======== Document extract ========
Warning signs that China's bull run has ended continued to mount today as investors pulled money out of the market, locking in profits. Beijing is stepping up measures to curb inflation, which has sent the price of everything from garlic to cotton sky high.
In addition to new restrictions on home buying by both locals and foreigners and caps on bank lending, China Daily reports that officials are considering placing limits on food prices and instituting punishments for those found to be speculating on agricultural products. So far this year, the price of sugar has doubled and in some places ginger prices have gone up ten-fold. "China coming back with tightening talk is making the market nervous again," one strategist told Bloomberg. "All the fears are back over China going too far." The fee for Beijing regaining control over prices, may be a steep fall in Chinese equities.
Today food and beverage companies tumbled with Chongqing Brewery diving to the maximum 10% daily limit. Guangxi Guitang, a sugar producer, slumped 5.6% and Nanning Sugar fell 4.4%.
Fears that a cooling economy will require much less in the way of raw materials sent commodities shares sliding. Jiangxi Copper sank 2.9%, PetroChina and Yanzhou Coal Mining both dropped 1.9% and Aluminum Corp. of China slumped 2.8%. Maanshan Iron & Steel plummeted 1.9% and Baoshan Iron & Steel lost 1.2%.
There were also steep falls among pharmaceutical firms with China National Medicines and Kangmei Pharmaceutical both plunging 8.4%. North China Pharmaceutical dived 8.1%.
Property developers closed lower with Sun Hung Kai nosediving 3.1%, Cheung Kong losing 3% and Sino Land falling 2.7%. Virtually no real estate firms were unscathed, having become heavily dependent on Chinese cash to fund projects and boost sales. China Resource Land slumped 2.4%, New World Development declined 1.8% and Henderson Land lost 1.3%.
======== Collected material ========
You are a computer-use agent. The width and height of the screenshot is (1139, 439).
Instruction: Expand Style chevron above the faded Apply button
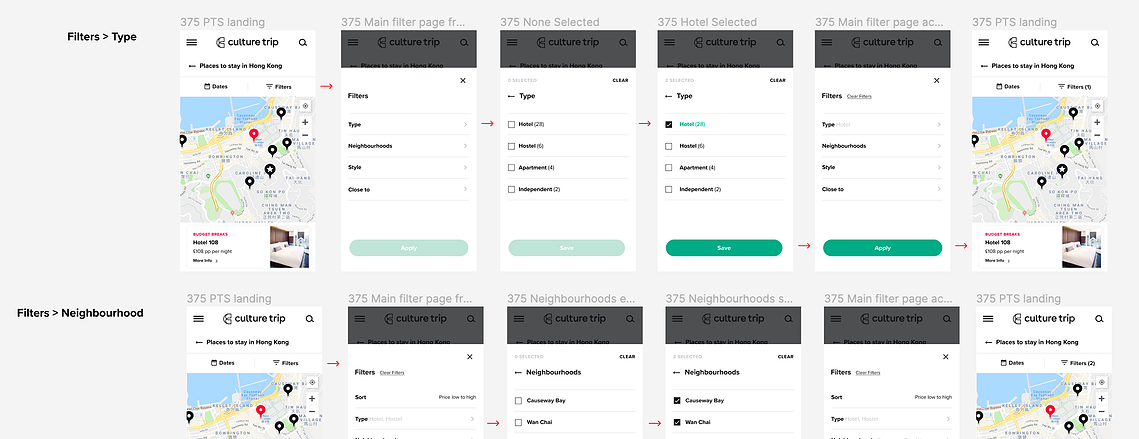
========
● **Task**:
Continue the market report on the slide in Chinese stocks, picking up after its last paragraph on property developers. Nothing here draws on the data.

● **Answer to the exercise**:
As in China, commodity companies took a tumble with Jiangxi Copper giving up 8.2% and Chalco, or Aluminum Corp. of China, dropping 3.2%. Even gold miners were down despite whispers that China is considering upping it's gold reserves from the current 1,064 tons it currently holds, according to Global Times. Zijin Mining fell 5.3% and Real Gold Mining lost 3.6%.
Among the many losers in Hong Kong, Skyworth Digital, a Chinese maker of televisions, plunged 7.3% and Tencent, an Internet gaming company, lost 3.9%.
In Japan, a weaker yen led to a rise in automaker stocks. Mazda leaped 3.1%, Honda climbed 2% and Toyota inched up 0.5%. Bridgestone also had a good day, gaining 3.4%.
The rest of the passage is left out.